Conservative Christians in particular cheered his nomination of Neil Gorsuch to the Supreme Court, and his promised “fix” for the Johnson Amendment, which restricts pastors' ability to politick in the pulpit.
But, for the second time since his inauguration, Trump has decided to retain an Obama-era initiative to protect sexual minorities.
The State Department announced on Feb. 13 that it would retain Randy Berry, the Special Envoy for the Human Rights of LGBTI Persons. In 2014, the Obama administration created Berry’s position to support efforts abroad to protect gay people from violence and death.
The conservative Family Research Council had made removing such “activists” a priority, and as recently as December called on the State Department to rid itself of employees that promote an “anti-family, anti-life agenda.”
Tony Perkins, head of the council, and a prominent evangelical backer of Trump, called the news that Berry was staying on “a disappointing development.” In a statement on Feb. 14, he said the administration should focus on battling “Christian persecution and genocide” rather than promoting gay rights.
“Keeping Berry only signals to the world that the extreme agenda of the Obama years is still deeply entrenched in the State Department,” Perkins concluded.
Rod Dreher, an Orthodox Christian and writer at The American Conservative, said the Berry announcement should cause religious conservatives to question their allegiance to Trump.
“Does Donald Trump wish to continue funding America’s culture war mercenaries abroad?” he wrote. “The signs do not look good … At some point, I’m betting that conservative Christians are going to wake up and realize that they’ve been played for chumps.”
The retention of Berry was the second blow to religious conservatives on LGBT issues. They chafed after Trump last month decided to retain protections for LGBT federal workers, protections also put in place under Obama. That decision came with a gay friendly statement from the White House.
“President Trump continues to be respectful and supportive of L.G.B.T.Q. rights, just as he was throughout the election,” the statement said. “The president is proud to have been the first ever G.O.P. nominee to mention the L.G.B.T.Q. community in his nomination acceptance speech, pledging then to protect the community from violence and oppression.”
The State Department decision on Berry this week came with a similar assurance that the Trump administration will not tolerate discrimination against gays.

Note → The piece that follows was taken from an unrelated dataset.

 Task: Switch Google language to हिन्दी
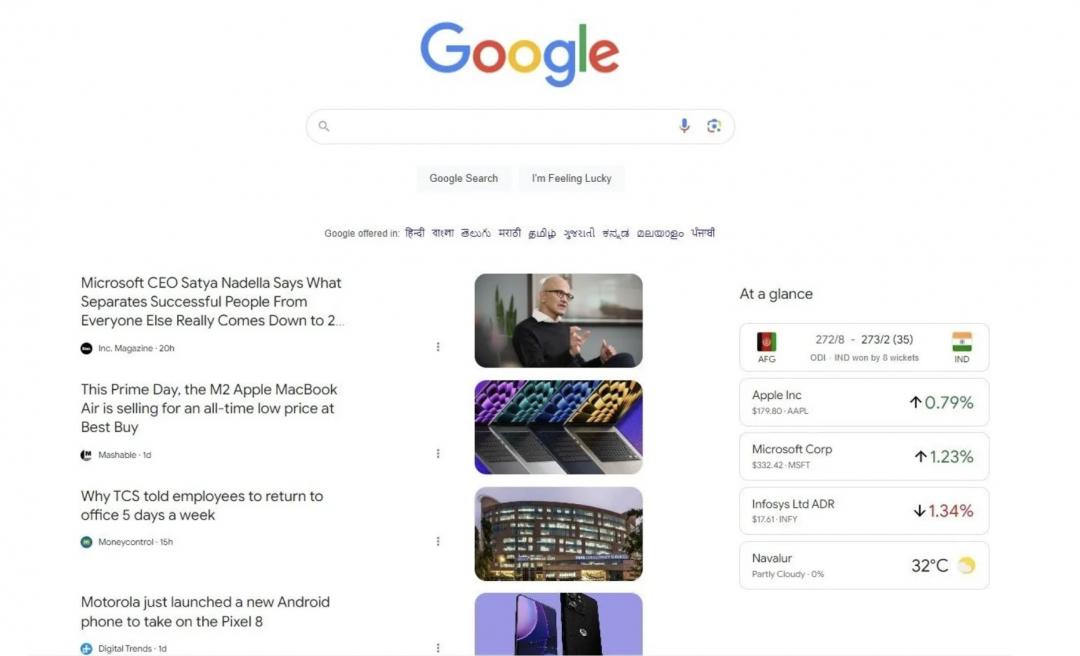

Those reassurances have been tempered, however, by indications that Trump officials will take a different tack than the Obama administration, and lend their support — or at least not stand in the way of — states’ “bathroom” bills, which require transgender people to use the bathroom of their gender at birth, as opposed to the gender with which they identify.
And while Trump has accepted gay marriage as the law of the land, LGBT leaders have little faith in Vice President Mike Pence, a conservative Christian who opposed gay marriage and championed a “religious freedom” law when he was governor of Indiana that was widely criticized as anti-gay. After criticism from the business community, Pence signed an amendment to the law intended to protect gays and lesbians.
Foreign Policy magazine, which first reported the administration’s decision on Berry, described gay leaders as “stunned” by the move and predicted anger on the part of social conservatives.
“This is really surprising to me,” Ross Murray, the director of programs at GLAAD, a pro-LGBT group, told FP. “I don’t think I can applaud it until I see what his mandate becomes in this administration.”